日本酒は、古き時代から日本固有の文化であり、日本にしか無いお酒として、いつの時代からか焼酎と共に「國酒」と呼ばれるようになりました。歴代総理大臣は、日本酒造組合中央会に対して、就任すると色紙に「國酒」と自筆で書き、贈ってきました。

日本酒業界では、「日本酒=國酒」という認識が高く、誇りを持っております。しかし一般の方々に関しては、日本酒と焼酎が國酒であるという認識が深くは根付いておらず、この意識の差が問題になっていました。

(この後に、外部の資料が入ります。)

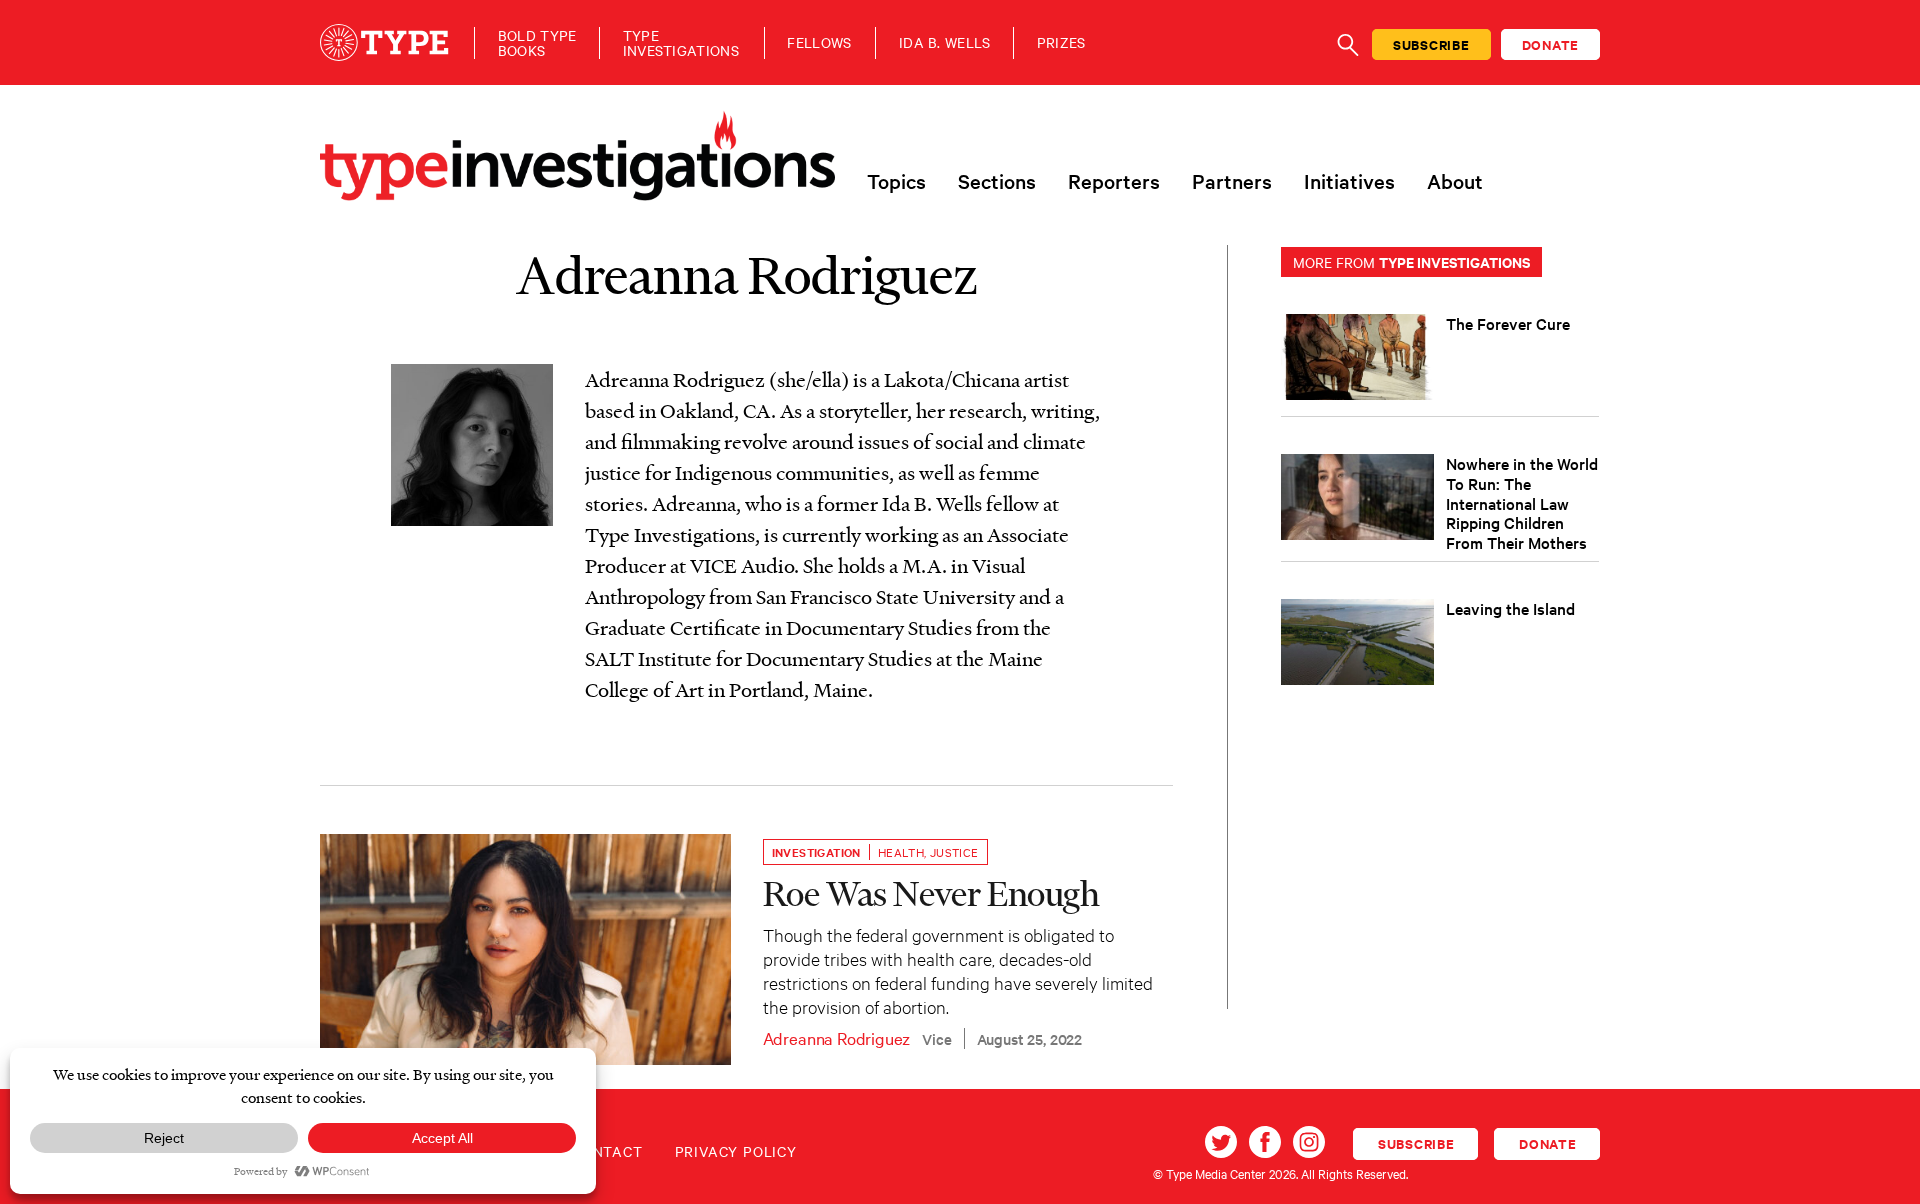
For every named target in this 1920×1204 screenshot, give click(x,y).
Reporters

そんな中、民主党政権下の時代に、政府は古川国家戦略大臣により、日本酒や焼酎を「國酒」と位置づけ、海外展開を後押しする方針を明らかにしました。

これは、日本で製造される日本酒と焼酎を、国が「國酒」と認め、世界にPRしていくという方針で、酒造業界としては念願の正式な認定ということで盛り上がりました。


日本酒と焼酎の海外での販路を拡大し、需要を喚起し、日本国政府が國酒を日本文化の一端として認めることで、これから力を入れて発信を行なっていきます。この方針は、自民党政権に移ってからは「クールジャパン戦略」と名を変えますが、國酒の海外振興政策はさらにパワーアップして今現在継続中です。

クールジャパン戦略は海外への振興策だけではなく、地域活性化や、日本酒や焼酎の原材料となるコメの需要拡大につなげようという思いもあり、農水省も含めて、横の連携で日本酒と焼酎を応援していくということになりました。さらには酒蔵ツーリズムの運動も入れ込み、インバウンドの外国人を対象にした日本酒の価値の発信にもつながってきました。

世界ではすでに日本酒や焼酎は日本の代表的な伝統文化として認められており、これに日本国政府の「お墨付」をいただくことになりました。カナダをはじめ、世界中でさらなる日本酒と焼酎の國酒としての啓蒙普及を進めていきたいと思います。

そして、世界中から日本へ日本酒を楽しみに来ていただける時代を目指し、酒蔵は頑張っていきます。